Kernel KVM virtualization development
 help / color / mirror / Atom feed

From: "Michael S. Tsirkin" <mst@redhat.com>
To: "Garg, Shivank" <shivankg@amd.com>
Cc: linux-kernel@vger.kernel.org,
	Sean Christopherson <seanjc@google.com>,
	Paolo Bonzini <pbonzini@redhat.com>,
	David Hildenbrand <david@kernel.org>,
	Vlastimil Babka <vbabka@kernel.org>,
	kvm@vger.kernel.org
Subject: Re: [PATCH] KVM: guest_memfd: fix NUMA interleave index double-counting
Date: Sat, 6 Jun 2026 09:12:39 -0400	[thread overview]
Message-ID: <20260606091121-mutt-send-email-mst@kernel.org> (raw)
In-Reply-To: <b680f308-2dfa-47a2-9ff4-05669259a09c@amd.com>

On Sat, Jun 06, 2026 at 06:32:04PM +0530, Garg, Shivank wrote:
> 
> 
> On 6/5/2026 8:25 PM, Michael S. Tsirkin wrote:
> > On Fri, Jun 05, 2026 at 06:31:51PM +0530, Garg, Shivank wrote:
> >>
> >>
> >> On 6/5/2026 5:16 AM, Michael S. Tsirkin wrote:
> >>> [You don't often get email from mst@redhat.com. Learn why this is important at https://aka.ms/LearnAboutSenderIdentification ]
> >>>
> >>> On Thu, Jun 04, 2026 at 12:21:15AM +0530, Garg, Shivank wrote:
> >>>>
> >>>>
> >>>> On 6/3/2026 9:27 PM, Michael S. Tsirkin wrote:
> >>>>> kvm_gmem_get_policy() sets *ilx to the full page offset
> >>>>> (vm_pgoff + vma offset).  But get_vma_policy() adds the page
> >>>>> offset on top of *ilx, so the offset is counted twice.  This
> >>>>> causes NUMA interleaving to skip nodes: for order-0 pages the
> >>>>> effective index jumps by 2 for each consecutive page.
> >>>>>
> >>>>> The get_policy vm_op should return only a per-file bias in *ilx
> >>>>> (like shmem_get_policy does with inode->i_ino), letting
> >>>>> get_vma_policy() add the page-offset component.
> >>>>>
> >>>>> Fix by setting *ilx to inode->i_ino instead of the full page
> >>>>> offset.  The page offset is computed by get_vma_policy() in
> >>>>> mm/mempolicy.c.

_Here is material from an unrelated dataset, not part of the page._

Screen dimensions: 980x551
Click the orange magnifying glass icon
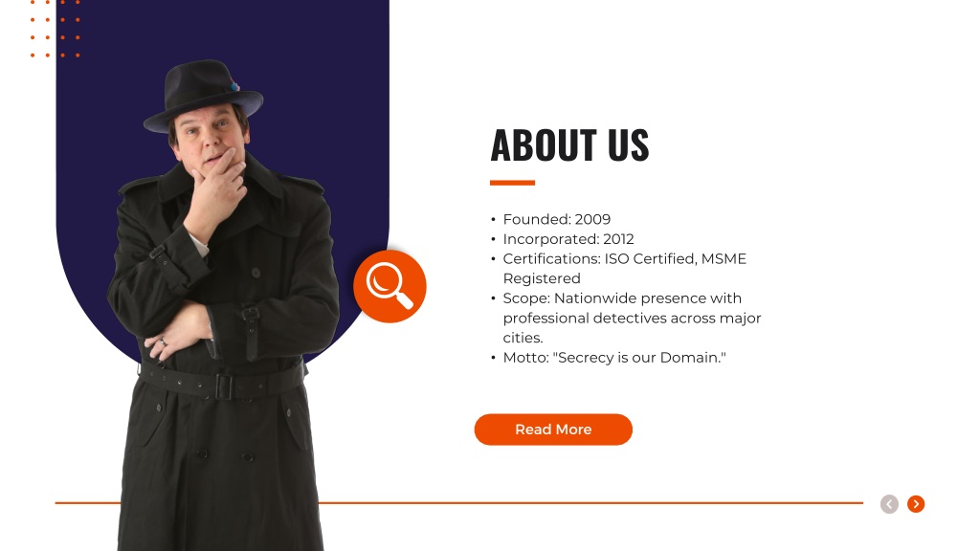[390, 286]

The full offset is still computed
> >>>>> in kvm_gmem_get_policy() for mpol_shared_policy_lookup().
> >>>>> shmem_get_policy() follows the same pattern.
> >>>>>
> >>>>> Found by Sashiko (sashiko.dev) AI code review.
> >>>>>
> >>>>> Fixes: ed1ffa810bd6 ("KVM: guest_memfd: Enforce NUMA mempolicy using shared policy")

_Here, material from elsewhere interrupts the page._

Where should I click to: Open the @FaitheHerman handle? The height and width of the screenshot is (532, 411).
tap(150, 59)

> >>>>> Cc: Sean Christopherson <seanjc@google.com>
> >>>>> Cc: Paolo Bonzini <pbonzini@redhat.com>
> >>>>> Assisted-by: Claude:claude-opus-4-6
> >>>>> Signed-off-by: Michael S. Tsirkin <mst@redhat.com>
> >>>>> ---
> >>>>>  virt/kvm/guest_memfd.c | 7 ++++---
> >>>>>  1 file changed, 4 insertions(+), 3 deletions(-)
> >>>>>
> >>>>> diff --git a/virt/kvm/guest_memfd.c b/virt/kvm/guest_memfd.c
> >>>>> index 69c9d6d546b2..0bcf6fc08e2d 100644
> >>>>> --- a/virt/kvm/guest_memfd.c
> >>>>> +++ b/virt/kvm/guest_memfd.c
> >>>>> @@ -438,11 +438,12 @@ static int kvm_gmem_set_policy(struct vm_area_struct *vma, struct mempolicy *mpo
> >>>>>  }
> >>>>>
> >>>>>  static struct mempolicy *kvm_gmem_get_policy(struct vm_area_struct *vma,
> >>>>> -                                            unsigned long addr, pgoff_t *pgoff)
> >>>>> +                                            unsigned long addr, pgoff_t *ilx)
> >>>>>  {
> >>>>>         struct inode *inode = file_inode(vma->vm_file);
> >>>>> +       pgoff_t pgoff = vma->vm_pgoff + ((addr - vma->vm_start) >> PAGE_SHIFT);
> >>>>>
> >>>>> -       *pgoff = vma->vm_pgoff + ((addr - vma->vm_start) >> PAGE_SHIFT);
> >>>>> +       *ilx = inode->i_ino;
> >>>>>
> >>>>>         /*
> >>>>>          * Return the memory policy for this index, or NULL if none is set.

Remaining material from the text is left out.